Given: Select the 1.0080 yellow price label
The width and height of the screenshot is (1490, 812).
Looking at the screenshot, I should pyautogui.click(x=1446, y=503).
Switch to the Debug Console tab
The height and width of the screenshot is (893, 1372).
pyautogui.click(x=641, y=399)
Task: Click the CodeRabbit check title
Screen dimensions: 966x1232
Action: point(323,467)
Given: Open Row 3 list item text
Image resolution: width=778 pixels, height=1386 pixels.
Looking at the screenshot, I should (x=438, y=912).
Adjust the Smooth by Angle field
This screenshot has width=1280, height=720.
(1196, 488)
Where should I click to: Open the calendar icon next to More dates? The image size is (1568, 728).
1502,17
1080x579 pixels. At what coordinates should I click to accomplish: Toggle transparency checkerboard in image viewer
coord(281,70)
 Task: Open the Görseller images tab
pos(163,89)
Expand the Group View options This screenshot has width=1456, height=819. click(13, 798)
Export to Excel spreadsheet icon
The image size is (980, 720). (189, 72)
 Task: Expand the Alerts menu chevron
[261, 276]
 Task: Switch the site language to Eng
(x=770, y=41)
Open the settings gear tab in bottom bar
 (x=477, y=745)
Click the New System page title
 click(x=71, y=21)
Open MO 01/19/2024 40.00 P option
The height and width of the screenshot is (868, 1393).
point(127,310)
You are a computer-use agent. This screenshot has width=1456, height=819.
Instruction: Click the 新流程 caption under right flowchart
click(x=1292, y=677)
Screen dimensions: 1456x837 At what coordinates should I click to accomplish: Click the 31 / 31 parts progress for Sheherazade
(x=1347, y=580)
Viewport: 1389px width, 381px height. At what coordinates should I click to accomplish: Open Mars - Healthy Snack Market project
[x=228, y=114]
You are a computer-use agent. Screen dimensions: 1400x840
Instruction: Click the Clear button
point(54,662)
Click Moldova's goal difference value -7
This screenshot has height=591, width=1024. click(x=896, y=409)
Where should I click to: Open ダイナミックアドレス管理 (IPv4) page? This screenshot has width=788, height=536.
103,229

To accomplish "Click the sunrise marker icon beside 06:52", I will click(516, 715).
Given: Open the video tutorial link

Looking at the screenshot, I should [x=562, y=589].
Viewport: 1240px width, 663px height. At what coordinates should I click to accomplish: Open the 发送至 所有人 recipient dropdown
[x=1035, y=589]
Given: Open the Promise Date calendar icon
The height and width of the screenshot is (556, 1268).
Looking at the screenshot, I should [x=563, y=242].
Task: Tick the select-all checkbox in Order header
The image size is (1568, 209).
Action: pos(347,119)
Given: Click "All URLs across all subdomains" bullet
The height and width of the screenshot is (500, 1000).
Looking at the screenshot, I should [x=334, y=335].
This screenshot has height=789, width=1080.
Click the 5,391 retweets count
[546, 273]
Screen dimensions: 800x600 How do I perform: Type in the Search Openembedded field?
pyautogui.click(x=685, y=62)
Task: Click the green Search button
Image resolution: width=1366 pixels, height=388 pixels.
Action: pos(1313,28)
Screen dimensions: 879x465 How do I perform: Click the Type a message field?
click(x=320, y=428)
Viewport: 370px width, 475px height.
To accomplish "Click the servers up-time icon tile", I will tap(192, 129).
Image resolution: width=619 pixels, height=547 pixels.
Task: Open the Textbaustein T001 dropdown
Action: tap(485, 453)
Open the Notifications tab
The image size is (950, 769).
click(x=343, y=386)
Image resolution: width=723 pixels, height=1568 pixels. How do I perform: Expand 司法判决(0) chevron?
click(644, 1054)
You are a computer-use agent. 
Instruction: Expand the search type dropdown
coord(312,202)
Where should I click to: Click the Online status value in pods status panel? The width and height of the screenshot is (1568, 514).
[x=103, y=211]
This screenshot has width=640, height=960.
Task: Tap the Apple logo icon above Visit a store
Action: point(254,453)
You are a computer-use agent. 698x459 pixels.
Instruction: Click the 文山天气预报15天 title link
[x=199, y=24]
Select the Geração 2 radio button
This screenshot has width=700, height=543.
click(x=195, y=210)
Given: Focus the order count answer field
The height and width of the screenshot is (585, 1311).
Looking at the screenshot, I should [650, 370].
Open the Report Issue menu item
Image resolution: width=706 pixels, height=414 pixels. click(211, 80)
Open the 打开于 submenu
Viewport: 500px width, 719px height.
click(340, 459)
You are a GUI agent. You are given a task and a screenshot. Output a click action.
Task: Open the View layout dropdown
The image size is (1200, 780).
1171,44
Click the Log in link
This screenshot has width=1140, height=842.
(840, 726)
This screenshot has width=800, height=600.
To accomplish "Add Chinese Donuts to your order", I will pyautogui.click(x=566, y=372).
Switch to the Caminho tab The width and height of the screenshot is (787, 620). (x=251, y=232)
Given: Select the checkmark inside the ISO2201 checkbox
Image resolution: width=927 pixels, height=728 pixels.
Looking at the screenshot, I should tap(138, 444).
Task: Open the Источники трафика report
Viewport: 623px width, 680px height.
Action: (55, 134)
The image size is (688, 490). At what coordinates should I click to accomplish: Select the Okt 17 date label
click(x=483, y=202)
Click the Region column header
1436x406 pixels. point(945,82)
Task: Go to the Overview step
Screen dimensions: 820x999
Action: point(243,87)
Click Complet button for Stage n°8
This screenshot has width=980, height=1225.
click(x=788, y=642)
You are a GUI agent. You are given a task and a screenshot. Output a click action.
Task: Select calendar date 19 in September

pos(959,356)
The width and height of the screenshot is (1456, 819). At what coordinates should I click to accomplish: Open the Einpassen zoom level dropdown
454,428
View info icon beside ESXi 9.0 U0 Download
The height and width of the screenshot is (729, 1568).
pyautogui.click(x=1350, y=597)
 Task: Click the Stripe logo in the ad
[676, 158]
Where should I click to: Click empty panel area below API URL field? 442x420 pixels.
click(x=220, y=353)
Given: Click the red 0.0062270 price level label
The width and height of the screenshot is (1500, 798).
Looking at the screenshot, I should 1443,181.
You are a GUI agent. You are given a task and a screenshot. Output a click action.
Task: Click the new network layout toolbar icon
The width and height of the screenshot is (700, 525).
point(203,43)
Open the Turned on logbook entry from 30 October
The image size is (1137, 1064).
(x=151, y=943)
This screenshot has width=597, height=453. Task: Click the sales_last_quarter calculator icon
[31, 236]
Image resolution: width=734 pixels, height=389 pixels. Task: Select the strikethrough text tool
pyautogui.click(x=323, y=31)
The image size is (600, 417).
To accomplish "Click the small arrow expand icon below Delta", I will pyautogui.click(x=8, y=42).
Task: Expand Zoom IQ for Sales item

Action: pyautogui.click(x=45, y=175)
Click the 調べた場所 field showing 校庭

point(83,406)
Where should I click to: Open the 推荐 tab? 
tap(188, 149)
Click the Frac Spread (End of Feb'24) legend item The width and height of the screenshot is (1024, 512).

◆ WHAT THE TASK REQUIRES
Print the lines above exactly as they appear.

◆ SOLUTION TO THIS TASK
Given: Select the 1.0080 yellow price label
The width and height of the screenshot is (1490, 812).
Looking at the screenshot, I should pyautogui.click(x=1446, y=503).
Switch to the Debug Console tab
The height and width of the screenshot is (893, 1372).
pyautogui.click(x=641, y=399)
Task: Click the CodeRabbit check title
Screen dimensions: 966x1232
Action: point(323,467)
Given: Open Row 3 list item text
Image resolution: width=778 pixels, height=1386 pixels.
Looking at the screenshot, I should (x=438, y=912).
Adjust the Smooth by Angle field
This screenshot has width=1280, height=720.
(1196, 488)
Where should I click to: Open the calendar icon next to More dates? The image size is (1568, 728).
1502,17
1080x579 pixels. At what coordinates should I click to accomplish: Toggle transparency checkerboard in image viewer
coord(281,70)
 Task: Open the Görseller images tab
pos(163,89)
Expand the Group View options This screenshot has width=1456, height=819. click(13, 798)
Export to Excel spreadsheet icon
The image size is (980, 720). (189, 72)
 Task: Expand the Alerts menu chevron
[261, 276]
 Task: Switch the site language to Eng
(x=770, y=41)
Open the settings gear tab in bottom bar
 (x=477, y=745)
Click the New System page title
 click(x=71, y=21)
Open MO 01/19/2024 40.00 P option
The height and width of the screenshot is (868, 1393).
point(127,310)
You are a computer-use agent. This screenshot has width=1456, height=819.
Instruction: Click the 新流程 caption under right flowchart
click(x=1292, y=677)
Screen dimensions: 1456x837 At what coordinates should I click to accomplish: Click the 31 / 31 parts progress for Sheherazade
(x=1347, y=580)
Viewport: 1389px width, 381px height. At what coordinates should I click to accomplish: Open Mars - Healthy Snack Market project
[x=228, y=114]
You are a computer-use agent. Screen dimensions: 1400x840
Instruction: Click the Clear button
point(54,662)
Click Moldova's goal difference value -7
This screenshot has height=591, width=1024. click(x=896, y=409)
Where should I click to: Open ダイナミックアドレス管理 (IPv4) page? This screenshot has width=788, height=536.
103,229

To accomplish "Click the sunrise marker icon beside 06:52", I will click(516, 715).
Given: Open the video tutorial link

Looking at the screenshot, I should [x=562, y=589].
Viewport: 1240px width, 663px height. At what coordinates should I click to accomplish: Open the 发送至 所有人 recipient dropdown
[x=1035, y=589]
Given: Open the Promise Date calendar icon
The height and width of the screenshot is (556, 1268).
Looking at the screenshot, I should [x=563, y=242].
Task: Tick the select-all checkbox in Order header
The image size is (1568, 209).
Action: pos(347,119)
Given: Click "All URLs across all subdomains" bullet
The height and width of the screenshot is (500, 1000).
Looking at the screenshot, I should [x=334, y=335].
This screenshot has height=789, width=1080.
Click the 5,391 retweets count
[546, 273]
Screen dimensions: 800x600 How do I perform: Type in the Search Openembedded field?
pyautogui.click(x=685, y=62)
Task: Click the green Search button
Image resolution: width=1366 pixels, height=388 pixels.
Action: pos(1313,28)
Screen dimensions: 879x465 How do I perform: Click the Type a message field?
click(x=320, y=428)
Viewport: 370px width, 475px height.
To accomplish "Click the servers up-time icon tile", I will tap(192, 129).
Image resolution: width=619 pixels, height=547 pixels.
Task: Open the Textbaustein T001 dropdown
Action: tap(485, 453)
Open the Notifications tab
The image size is (950, 769).
click(x=343, y=386)
Image resolution: width=723 pixels, height=1568 pixels. How do I perform: Expand 司法判决(0) chevron?
click(644, 1054)
You are a computer-use agent. 
Instruction: Expand the search type dropdown
coord(312,202)
Where should I click to: Click the Online status value in pods status panel? The width and height of the screenshot is (1568, 514).
[x=103, y=211]
This screenshot has width=640, height=960.
Task: Tap the Apple logo icon above Visit a store
Action: point(254,453)
You are a computer-use agent. 698x459 pixels.
Instruction: Click the 文山天气预报15天 title link
[x=199, y=24]
Select the Geração 2 radio button
This screenshot has width=700, height=543.
click(x=195, y=210)
Given: Focus the order count answer field
The height and width of the screenshot is (585, 1311).
Looking at the screenshot, I should [650, 370].
Open the Report Issue menu item
Image resolution: width=706 pixels, height=414 pixels. click(211, 80)
Open the 打开于 submenu
Viewport: 500px width, 719px height.
click(340, 459)
You are a GUI agent. You are given a task and a screenshot. Output a click action.
Task: Open the View layout dropdown
The image size is (1200, 780).
1171,44
Click the Log in link
This screenshot has width=1140, height=842.
(840, 726)
This screenshot has width=800, height=600.
To accomplish "Add Chinese Donuts to your order", I will pyautogui.click(x=566, y=372).
Switch to the Caminho tab The width and height of the screenshot is (787, 620). (x=251, y=232)
Given: Select the checkmark inside the ISO2201 checkbox
Image resolution: width=927 pixels, height=728 pixels.
Looking at the screenshot, I should tap(138, 444).
Task: Open the Источники трафика report
Viewport: 623px width, 680px height.
Action: (55, 134)
The image size is (688, 490). At what coordinates should I click to accomplish: Select the Okt 17 date label
click(x=483, y=202)
Click the Region column header
1436x406 pixels. point(945,82)
Task: Go to the Overview step
Screen dimensions: 820x999
Action: point(243,87)
Click Complet button for Stage n°8
This screenshot has width=980, height=1225.
click(x=788, y=642)
You are a GUI agent. You are given a task and a screenshot. Output a click action.
Task: Select calendar date 19 in September

pos(959,356)
The width and height of the screenshot is (1456, 819). At what coordinates should I click to accomplish: Open the Einpassen zoom level dropdown
454,428
View info icon beside ESXi 9.0 U0 Download
The height and width of the screenshot is (729, 1568).
pyautogui.click(x=1350, y=597)
 Task: Click the Stripe logo in the ad
[676, 158]
Where should I click to: Click empty panel area below API URL field? 442x420 pixels.
click(x=220, y=353)
Given: Click the red 0.0062270 price level label
The width and height of the screenshot is (1500, 798).
Looking at the screenshot, I should 1443,181.
You are a GUI agent. You are given a task and a screenshot. Output a click action.
Task: Click the new network layout toolbar icon
The width and height of the screenshot is (700, 525).
point(203,43)
Open the Turned on logbook entry from 30 October
The image size is (1137, 1064).
(x=151, y=943)
This screenshot has width=597, height=453. Task: Click the sales_last_quarter calculator icon
[31, 236]
Image resolution: width=734 pixels, height=389 pixels. Task: Select the strikethrough text tool
pyautogui.click(x=323, y=31)
The image size is (600, 417).
To accomplish "Click the small arrow expand icon below Delta", I will pyautogui.click(x=8, y=42).
Task: Expand Zoom IQ for Sales item

Action: pyautogui.click(x=45, y=175)
Click the 調べた場所 field showing 校庭

point(83,406)
Where should I click to: Open the 推荐 tab? 
tap(188, 149)
Click the Frac Spread (End of Feb'24) legend item The width and height of the screenshot is (1024, 512).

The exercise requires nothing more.